It was a banner day for Physics at the College of Science Awards Ceremony on Tuesday, February 22, 2022 (lots of twos, too).

Liz Gire won the Frederick H. Horne Award for Sustained Excellence in Teaching Science. A master innovator in teaching, Liz earns accolades for her skill in communicating difficult topics and her ability to pitch physics at the right level for her students. A student wrote, “Her level of dedication to the genuine support and inclusion of the students in her courses is something I’ve never seen in an educator before. She backs that up with her skill and experience in education and communication that makes difficult content still accessible and enjoyable to learn.” Read more at the College of Science Impact Magazine.

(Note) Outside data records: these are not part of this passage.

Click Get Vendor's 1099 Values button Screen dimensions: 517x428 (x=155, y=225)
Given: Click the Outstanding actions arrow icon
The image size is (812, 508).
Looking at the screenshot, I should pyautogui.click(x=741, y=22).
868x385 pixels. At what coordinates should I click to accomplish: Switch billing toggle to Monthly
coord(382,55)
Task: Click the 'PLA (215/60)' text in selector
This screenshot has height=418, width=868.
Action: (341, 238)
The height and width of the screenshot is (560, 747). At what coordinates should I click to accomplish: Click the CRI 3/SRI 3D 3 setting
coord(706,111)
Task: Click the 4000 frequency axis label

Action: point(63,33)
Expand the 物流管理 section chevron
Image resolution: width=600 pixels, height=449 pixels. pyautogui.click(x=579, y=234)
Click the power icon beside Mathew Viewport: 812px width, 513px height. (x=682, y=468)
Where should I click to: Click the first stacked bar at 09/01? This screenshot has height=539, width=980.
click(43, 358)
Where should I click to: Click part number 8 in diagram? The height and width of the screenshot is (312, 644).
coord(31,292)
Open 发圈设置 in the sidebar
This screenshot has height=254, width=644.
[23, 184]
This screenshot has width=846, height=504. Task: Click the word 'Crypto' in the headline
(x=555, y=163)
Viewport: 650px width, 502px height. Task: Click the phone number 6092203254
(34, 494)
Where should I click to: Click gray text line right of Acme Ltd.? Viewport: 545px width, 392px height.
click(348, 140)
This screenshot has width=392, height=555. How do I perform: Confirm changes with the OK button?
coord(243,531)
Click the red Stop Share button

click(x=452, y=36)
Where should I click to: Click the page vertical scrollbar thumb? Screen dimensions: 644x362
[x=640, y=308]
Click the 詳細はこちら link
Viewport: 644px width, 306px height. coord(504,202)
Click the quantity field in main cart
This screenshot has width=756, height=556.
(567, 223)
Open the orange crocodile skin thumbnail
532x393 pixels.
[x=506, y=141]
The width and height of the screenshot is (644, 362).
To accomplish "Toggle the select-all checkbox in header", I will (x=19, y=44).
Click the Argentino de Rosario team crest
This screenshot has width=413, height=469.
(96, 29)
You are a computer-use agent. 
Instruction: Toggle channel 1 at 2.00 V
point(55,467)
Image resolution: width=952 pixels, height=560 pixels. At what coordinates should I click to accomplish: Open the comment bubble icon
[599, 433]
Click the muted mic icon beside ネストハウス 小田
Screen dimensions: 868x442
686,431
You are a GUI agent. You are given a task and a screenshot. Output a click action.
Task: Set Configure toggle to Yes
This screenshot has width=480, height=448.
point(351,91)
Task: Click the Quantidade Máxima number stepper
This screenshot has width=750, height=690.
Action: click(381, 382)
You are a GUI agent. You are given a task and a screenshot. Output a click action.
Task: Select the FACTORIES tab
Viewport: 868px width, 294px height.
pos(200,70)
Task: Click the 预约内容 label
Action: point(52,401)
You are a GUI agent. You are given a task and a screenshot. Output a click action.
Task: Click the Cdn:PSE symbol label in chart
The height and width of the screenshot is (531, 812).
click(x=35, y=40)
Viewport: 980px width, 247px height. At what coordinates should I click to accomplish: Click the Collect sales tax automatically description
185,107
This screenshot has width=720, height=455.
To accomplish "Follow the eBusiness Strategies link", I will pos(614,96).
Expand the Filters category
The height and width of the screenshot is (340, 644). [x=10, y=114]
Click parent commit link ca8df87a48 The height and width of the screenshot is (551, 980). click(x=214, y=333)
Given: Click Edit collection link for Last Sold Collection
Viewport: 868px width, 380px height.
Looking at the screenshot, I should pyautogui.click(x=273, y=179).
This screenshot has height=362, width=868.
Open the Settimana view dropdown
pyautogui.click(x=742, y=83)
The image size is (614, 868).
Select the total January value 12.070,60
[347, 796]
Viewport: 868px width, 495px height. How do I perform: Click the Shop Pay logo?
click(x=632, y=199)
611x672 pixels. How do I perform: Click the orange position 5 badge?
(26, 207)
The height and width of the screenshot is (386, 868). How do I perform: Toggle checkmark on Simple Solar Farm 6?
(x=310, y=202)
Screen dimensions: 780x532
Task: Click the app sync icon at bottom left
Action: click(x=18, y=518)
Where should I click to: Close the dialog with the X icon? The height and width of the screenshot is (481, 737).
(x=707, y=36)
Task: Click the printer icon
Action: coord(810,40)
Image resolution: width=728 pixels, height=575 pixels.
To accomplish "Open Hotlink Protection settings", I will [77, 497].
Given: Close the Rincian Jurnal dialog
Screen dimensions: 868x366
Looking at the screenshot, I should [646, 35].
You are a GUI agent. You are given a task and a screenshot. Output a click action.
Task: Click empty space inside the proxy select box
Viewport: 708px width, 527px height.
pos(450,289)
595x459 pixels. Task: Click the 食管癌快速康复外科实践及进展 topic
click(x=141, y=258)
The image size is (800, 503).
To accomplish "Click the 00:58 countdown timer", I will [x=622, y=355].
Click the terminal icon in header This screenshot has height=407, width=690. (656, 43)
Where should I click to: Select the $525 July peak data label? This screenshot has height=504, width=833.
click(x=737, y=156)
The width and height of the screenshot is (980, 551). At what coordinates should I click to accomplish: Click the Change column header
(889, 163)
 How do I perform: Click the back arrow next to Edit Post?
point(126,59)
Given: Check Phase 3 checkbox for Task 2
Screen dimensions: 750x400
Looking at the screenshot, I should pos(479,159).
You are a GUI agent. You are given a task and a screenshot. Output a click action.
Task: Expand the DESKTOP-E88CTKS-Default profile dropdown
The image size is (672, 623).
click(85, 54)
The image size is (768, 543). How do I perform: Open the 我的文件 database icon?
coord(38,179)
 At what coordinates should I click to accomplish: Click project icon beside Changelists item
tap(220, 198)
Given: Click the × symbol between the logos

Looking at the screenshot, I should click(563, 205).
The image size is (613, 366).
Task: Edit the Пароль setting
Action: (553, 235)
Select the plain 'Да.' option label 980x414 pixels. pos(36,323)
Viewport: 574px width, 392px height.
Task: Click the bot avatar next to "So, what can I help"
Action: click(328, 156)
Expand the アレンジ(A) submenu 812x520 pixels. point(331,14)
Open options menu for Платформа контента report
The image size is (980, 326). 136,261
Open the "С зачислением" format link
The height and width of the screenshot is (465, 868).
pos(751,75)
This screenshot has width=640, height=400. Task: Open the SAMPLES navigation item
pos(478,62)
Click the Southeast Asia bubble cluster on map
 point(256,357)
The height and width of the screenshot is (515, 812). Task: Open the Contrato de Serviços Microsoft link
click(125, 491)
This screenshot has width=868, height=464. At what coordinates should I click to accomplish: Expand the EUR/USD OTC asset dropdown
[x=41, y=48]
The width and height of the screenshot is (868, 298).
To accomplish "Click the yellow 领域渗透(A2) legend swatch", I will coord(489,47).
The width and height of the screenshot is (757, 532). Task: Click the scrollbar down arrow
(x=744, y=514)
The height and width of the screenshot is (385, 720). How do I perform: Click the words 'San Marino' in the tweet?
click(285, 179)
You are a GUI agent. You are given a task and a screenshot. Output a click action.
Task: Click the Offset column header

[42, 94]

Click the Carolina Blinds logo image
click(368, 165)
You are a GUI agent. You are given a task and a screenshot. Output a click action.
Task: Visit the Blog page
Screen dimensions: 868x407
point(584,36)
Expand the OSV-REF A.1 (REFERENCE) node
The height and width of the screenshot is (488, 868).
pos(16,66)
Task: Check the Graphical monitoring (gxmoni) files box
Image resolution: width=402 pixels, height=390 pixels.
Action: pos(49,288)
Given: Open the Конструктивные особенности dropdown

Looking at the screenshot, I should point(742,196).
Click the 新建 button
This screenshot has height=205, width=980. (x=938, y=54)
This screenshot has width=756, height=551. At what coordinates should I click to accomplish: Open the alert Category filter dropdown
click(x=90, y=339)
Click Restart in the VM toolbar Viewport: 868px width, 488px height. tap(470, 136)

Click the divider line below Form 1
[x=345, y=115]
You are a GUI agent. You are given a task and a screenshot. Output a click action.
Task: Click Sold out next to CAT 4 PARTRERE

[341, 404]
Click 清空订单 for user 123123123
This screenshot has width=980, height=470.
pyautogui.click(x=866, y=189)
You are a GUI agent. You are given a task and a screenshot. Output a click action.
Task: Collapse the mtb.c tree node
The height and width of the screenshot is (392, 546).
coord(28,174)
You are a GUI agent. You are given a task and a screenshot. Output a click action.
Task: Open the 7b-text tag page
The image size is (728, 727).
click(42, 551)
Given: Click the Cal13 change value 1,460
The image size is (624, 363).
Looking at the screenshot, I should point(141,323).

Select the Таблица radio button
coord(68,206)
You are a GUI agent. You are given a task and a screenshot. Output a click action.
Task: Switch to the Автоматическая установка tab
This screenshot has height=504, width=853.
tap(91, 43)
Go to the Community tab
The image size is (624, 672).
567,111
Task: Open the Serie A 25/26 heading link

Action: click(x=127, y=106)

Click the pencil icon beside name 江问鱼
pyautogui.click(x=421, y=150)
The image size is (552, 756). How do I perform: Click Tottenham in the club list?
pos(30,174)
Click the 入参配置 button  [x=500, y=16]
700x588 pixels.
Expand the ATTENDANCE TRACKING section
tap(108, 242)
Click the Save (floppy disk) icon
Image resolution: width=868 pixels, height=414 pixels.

Matt Graham was presented with the Industry Partnership Award for his work on harnessing waste heat. Matt has worked with several companies over the past several years on projects that have led to Ph.D. theses for his students.

Davide Lazzati earned this year’s Milton Harris Award for his outstanding work in the field of high-energy astrophysics. His pioneering considerations of electromagnetic signatures of neutron star mergers hav produced some of the most detailed predictions of compact binary mergers, perhaps one of the most exciting topic in astrophysics in the past decade. Read more at Impact Magazine.

Heidi Schellman is this year’s Gilfillan Awardee. The F.A. Gilfillan Award for Distinguished Scholarship honors faculty members in the College of Science whose scholarship and scientific accomplishments have extended over a substantial period of time, especially faculty whose research careers have had a significant impact on his or her field. Heidi’s work in neutrino physics is just part of her work leading to 700 peer-reviewed publications and an h-index of 113. She has contributed to several well-known scientific collaborations and currently serves in a leadership position for the Deep Underground Neutrino Experiment (DUNE). Read more at Impact Magazine.

Congratulations to Prof. Davide Lazzati , Head of Physics, who garnered the 2021 Impact Award for Outstanding Scholarship at OSU’s University Day Award ceremony on September 14th. Davide was cited for his ground-breaking work on gamma-ray bursts and neutron star mergers.

Davide Lazzati

Davide and his co-workers were the first to correctly predict the electromagnetic signature of the binary neutron star merger GW170817, which was first detected through gravitational wave emission and faint gamma ray emission, then across the electromagnetic spectrum from optical to radio through various follow-up observations. This was the first event of its kind, and ushered in the era of “multi-messenger astronomy.” Lazzati & co. had laid the theoretical groundwork for this prediction over the years, most recently with two papers published before the observation of GW170817 [1,2].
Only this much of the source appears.